# Five-Number Summary Calculator

Free five-number summary calculator. Calculate the minimum, Q1, median, Q3, and maximum from a normal distribution for box plot construction.

## What this calculates

Calculate the five-number summary (minimum, Q1, median, Q3, maximum) from a normal distribution. These five values completely describe the shape and spread of the data for a box plot.

## Inputs

- **Mean (μ)** — The mean of the distribution.
- **Standard Deviation (σ)** — min 0.0001 — The standard deviation of the distribution.
- **Sample Size (n)** — min 5 — The number of observations (used for estimating min/max).

## Outputs

- **Minimum (estimated)** — Estimated minimum based on sample size.
- **Q1 (25th Percentile)** — First quartile.
- **Median (Q2)** — The median (equals the mean for a normal distribution).
- **Q3 (75th Percentile)** — Third quartile.
- **Maximum (estimated)** — Estimated maximum based on sample size.
- **Range** — Maximum - Minimum.
- **IQR** — Q3 - Q1.

## Details

The five-number summary provides a compact description of a dataset.

● ● ● ●

Given instruction A:
Summarize the five-number summary calculator description in two sentences.
Given instruction B:
Render this sentence from the five-number summary calculator description in Spanish: "These five values completely describe the shape and spread of the data for a box plot."
Given instruction C:
Answer each question from the five-number summary calculator description.
(i) What is the smallest sample size the calculator accepts?
(ii) According to the outputs, what does the median equal for a normal distribution?
(iii) How is the IQR obtained?
Rely only on the calculator description for this work.

Data provided:
● ● ● ●

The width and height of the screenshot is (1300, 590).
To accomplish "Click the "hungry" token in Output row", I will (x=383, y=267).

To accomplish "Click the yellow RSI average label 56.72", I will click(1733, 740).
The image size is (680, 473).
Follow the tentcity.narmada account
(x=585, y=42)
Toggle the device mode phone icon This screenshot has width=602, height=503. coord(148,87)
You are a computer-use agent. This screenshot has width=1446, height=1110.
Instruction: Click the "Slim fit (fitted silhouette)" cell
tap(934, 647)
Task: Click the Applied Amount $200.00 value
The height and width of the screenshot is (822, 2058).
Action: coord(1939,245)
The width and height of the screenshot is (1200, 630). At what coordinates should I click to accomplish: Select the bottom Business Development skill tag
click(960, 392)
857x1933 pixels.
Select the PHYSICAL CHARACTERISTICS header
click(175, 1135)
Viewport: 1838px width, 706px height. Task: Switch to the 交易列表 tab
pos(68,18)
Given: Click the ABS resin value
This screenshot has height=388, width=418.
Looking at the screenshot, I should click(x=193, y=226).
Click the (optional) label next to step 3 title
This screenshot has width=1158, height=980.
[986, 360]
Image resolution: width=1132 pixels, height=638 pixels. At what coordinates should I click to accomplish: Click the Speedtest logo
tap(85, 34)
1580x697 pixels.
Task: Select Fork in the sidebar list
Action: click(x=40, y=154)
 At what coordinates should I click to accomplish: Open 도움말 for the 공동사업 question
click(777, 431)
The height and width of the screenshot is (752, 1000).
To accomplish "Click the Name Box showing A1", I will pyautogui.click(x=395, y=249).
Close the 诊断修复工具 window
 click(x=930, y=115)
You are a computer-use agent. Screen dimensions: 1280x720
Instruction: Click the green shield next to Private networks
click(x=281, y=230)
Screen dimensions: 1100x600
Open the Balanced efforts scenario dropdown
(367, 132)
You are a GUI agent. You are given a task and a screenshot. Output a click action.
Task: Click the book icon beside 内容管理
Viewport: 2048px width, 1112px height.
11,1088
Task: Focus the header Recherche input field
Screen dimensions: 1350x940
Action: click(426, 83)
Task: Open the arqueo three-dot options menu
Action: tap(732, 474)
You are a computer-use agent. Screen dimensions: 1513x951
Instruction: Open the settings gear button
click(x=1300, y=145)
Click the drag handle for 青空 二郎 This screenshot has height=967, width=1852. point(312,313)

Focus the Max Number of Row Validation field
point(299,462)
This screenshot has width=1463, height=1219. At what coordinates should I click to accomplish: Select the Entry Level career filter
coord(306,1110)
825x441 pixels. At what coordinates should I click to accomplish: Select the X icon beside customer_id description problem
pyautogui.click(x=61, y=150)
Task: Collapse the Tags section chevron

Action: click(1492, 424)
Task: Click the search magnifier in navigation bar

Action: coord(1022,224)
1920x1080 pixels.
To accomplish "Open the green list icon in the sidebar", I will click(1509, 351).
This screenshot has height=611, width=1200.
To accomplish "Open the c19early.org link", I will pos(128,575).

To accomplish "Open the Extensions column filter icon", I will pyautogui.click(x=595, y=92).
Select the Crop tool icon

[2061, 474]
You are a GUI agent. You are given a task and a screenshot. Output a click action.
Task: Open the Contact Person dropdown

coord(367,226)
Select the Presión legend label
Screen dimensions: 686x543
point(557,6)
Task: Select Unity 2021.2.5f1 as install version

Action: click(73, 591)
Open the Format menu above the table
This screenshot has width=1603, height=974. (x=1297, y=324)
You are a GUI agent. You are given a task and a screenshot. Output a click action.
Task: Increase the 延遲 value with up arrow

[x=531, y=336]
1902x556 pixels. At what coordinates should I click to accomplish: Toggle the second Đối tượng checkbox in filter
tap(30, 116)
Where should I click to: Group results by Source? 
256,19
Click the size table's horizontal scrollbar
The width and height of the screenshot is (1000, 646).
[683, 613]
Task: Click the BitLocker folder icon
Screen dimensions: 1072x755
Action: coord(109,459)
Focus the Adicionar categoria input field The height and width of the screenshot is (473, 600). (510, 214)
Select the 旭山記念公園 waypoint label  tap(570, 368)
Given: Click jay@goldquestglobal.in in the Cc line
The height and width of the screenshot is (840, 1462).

● ● ● ●

Exercise answer A:
The calculator finds the minimum, Q1, median, Q3, and maximum of a normal distribution for box plot construction, using the mean, standard deviation, and sample size as inputs. It also reports the range and the IQR, and it estimates the minimum and maximum from the sample size.

Exercise answer B:
Estos cinco valores describen por completo la forma y la dispersión de los datos para un diagrama de caja.

Exercise answer C:
(i) 5
(ii) The mean
(iii) Q3 - Q1